I’m not sure I understand what you mean by the Assistant “starts” the conversation.

“start by assistant” means I post this

-d '{
      "model": "gpt-3.5-turbo",
      "messages": [
        {
          "role": "system", "content": "You must speak only one word"
        },
        {
          "role": "assistant", "content": "start"
        }
      ]
    }'

start by user means:

-d '{
      "model": "gpt-3.5-turbo",
      "messages": [
        {
          "role": "system", "content": "You must speak only one word"
        },
        {
          "role": "user", "content": "how are you"
        }
      ]
    }'

they both gets a response of “assistant”: “xxx”, as a start to a possible multi-turn conversation

In general, “assistant” is only used to add how the AI previously replied to the user.

system: You are TravelBot, an AI that assists users in planning their vacations.

user: Hey there! I’m planning a vacation to Europe and I need some help.

assistant: Hey! Sure thing, I’d love to help you plan your trip to Europe. What specific assistance do you need?

user: I’m looking for recommendations on which cities to visit and what activities to do there.

assistant: Awesome! Europe offers so many amazing cities and activities. Have you thought about any preferences or interests you have?

user: Yeah, I love history and architecture, so I definitely want to visit some historical landmarks and beautiful old towns.

assistant: That’s great! With those interests, I’d recommend starting your trip in Rome, Italy. You can explore the ancient ruins of the Roman Forum and the iconic Colosseum.

user: Sounds perfect!

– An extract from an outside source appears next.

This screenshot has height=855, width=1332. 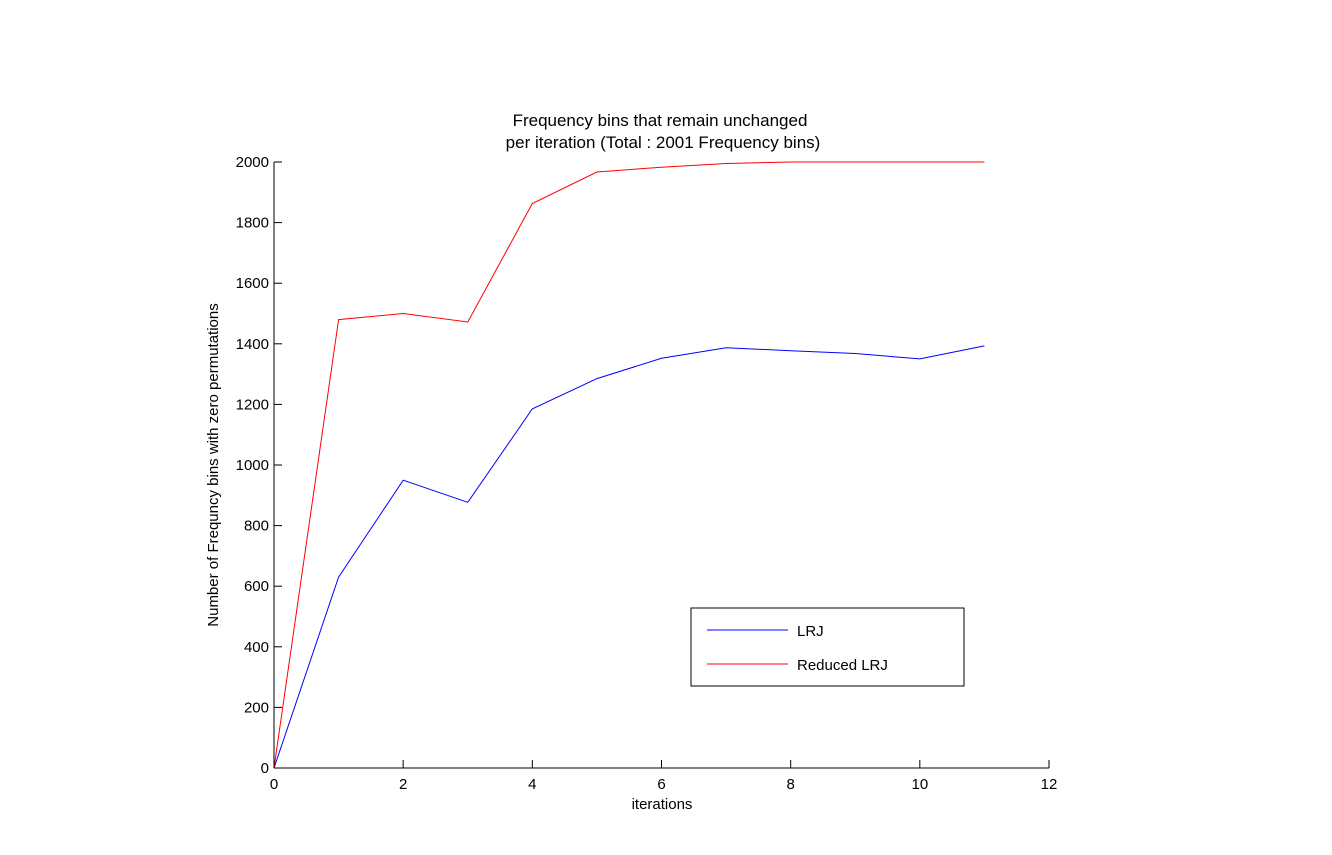 What do you see at coordinates (920, 784) in the screenshot?
I see `x-tick-label: 10` at bounding box center [920, 784].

What else do you suggest?

You would pass all of the previous conversation like this, so that the AI can answer the latest user question, and so that it knows how it is supposed to behave from its persistent system message.

(the programmer can expire older conversation as their budget allows).

If you are sending your own assistant messages that aren’t what the AI wrote, you’ll generally do that to simulate how the AI would respond to a question from a user. The AI thinks it previously wrote the assistant message. The AI might learn from this, but also might think it’s a real conversation that happened earlier.

Other uses might be “creative”, but they will be into less performative space where you are the one who has to figure out how the AI responds to unusual ordering and inputs.

Most importantly, the assistant should not be the last message sent, as it might either continue writing the same response, or might repeat it again, depending on the model.